_Task to carry out_: Nothing in the data should be left out, so repeat it all exactly.
════════════════
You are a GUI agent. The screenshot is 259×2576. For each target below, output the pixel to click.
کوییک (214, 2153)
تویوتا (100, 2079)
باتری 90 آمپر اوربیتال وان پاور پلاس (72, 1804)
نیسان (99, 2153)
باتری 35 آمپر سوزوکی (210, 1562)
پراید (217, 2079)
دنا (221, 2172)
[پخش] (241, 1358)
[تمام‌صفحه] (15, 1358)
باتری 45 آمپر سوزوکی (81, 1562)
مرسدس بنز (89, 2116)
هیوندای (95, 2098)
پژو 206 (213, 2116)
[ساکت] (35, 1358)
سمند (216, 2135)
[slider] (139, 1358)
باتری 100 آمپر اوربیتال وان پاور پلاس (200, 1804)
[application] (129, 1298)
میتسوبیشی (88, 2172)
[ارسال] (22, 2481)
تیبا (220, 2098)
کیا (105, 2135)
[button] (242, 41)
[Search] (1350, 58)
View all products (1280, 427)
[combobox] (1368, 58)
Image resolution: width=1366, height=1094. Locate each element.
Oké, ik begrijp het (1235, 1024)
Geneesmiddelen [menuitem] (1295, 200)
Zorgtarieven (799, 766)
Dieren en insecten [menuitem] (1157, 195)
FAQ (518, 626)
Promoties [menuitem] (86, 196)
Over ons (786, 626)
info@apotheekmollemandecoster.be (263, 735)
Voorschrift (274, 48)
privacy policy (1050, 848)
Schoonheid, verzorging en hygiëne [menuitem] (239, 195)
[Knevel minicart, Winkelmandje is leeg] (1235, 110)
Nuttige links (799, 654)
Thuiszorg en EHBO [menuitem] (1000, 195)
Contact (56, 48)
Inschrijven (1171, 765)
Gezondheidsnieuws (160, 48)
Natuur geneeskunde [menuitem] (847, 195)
════════════════
_Solution to this task_:
You are a GUI agent. The screenshot is 259×2576. For each target below, output the pixel to click.
کوییک (214, 2153)
تویوتا (100, 2079)
باتری 90 آمپر اوربیتال وان پاور پلاس (72, 1804)
نیسان (99, 2153)
باتری 35 آمپر سوزوکی (210, 1562)
پراید (217, 2079)
دنا (221, 2172)
[پخش] (241, 1358)
[تمام‌صفحه] (15, 1358)
باتری 45 آمپر سوزوکی (81, 1562)
مرسدس بنز (89, 2116)
هیوندای (95, 2098)
پژو 206 (213, 2116)
[ساکت] (35, 1358)
سمند (216, 2135)
[slider] (139, 1358)
باتری 100 آمپر اوربیتال وان پاور پلاس (200, 1804)
[application] (129, 1298)
میتسوبیشی (88, 2172)
[ارسال] (22, 2481)
تیبا (220, 2098)
کیا (105, 2135)
[button] (242, 41)
[Search] (1350, 58)
View all products (1280, 427)
[combobox] (1368, 58)
Image resolution: width=1366, height=1094. Locate each element.
Oké, ik begrijp het (1235, 1024)
Geneesmiddelen [menuitem] (1295, 200)
Zorgtarieven (799, 766)
Dieren en insecten [menuitem] (1157, 195)
FAQ (518, 626)
Promoties [menuitem] (86, 196)
Over ons (786, 626)
info@apotheekmollemandecoster.be (263, 735)
Voorschrift (274, 48)
privacy policy (1050, 848)
Schoonheid, verzorging en hygiëne [menuitem] (239, 195)
[Knevel minicart, Winkelmandje is leeg] (1235, 110)
Nuttige links (799, 654)
Thuiszorg en EHBO [menuitem] (1000, 195)
Contact (56, 48)
Inschrijven (1171, 765)
Gezondheidsnieuws (160, 48)
Natuur geneeskunde [menuitem] (847, 195)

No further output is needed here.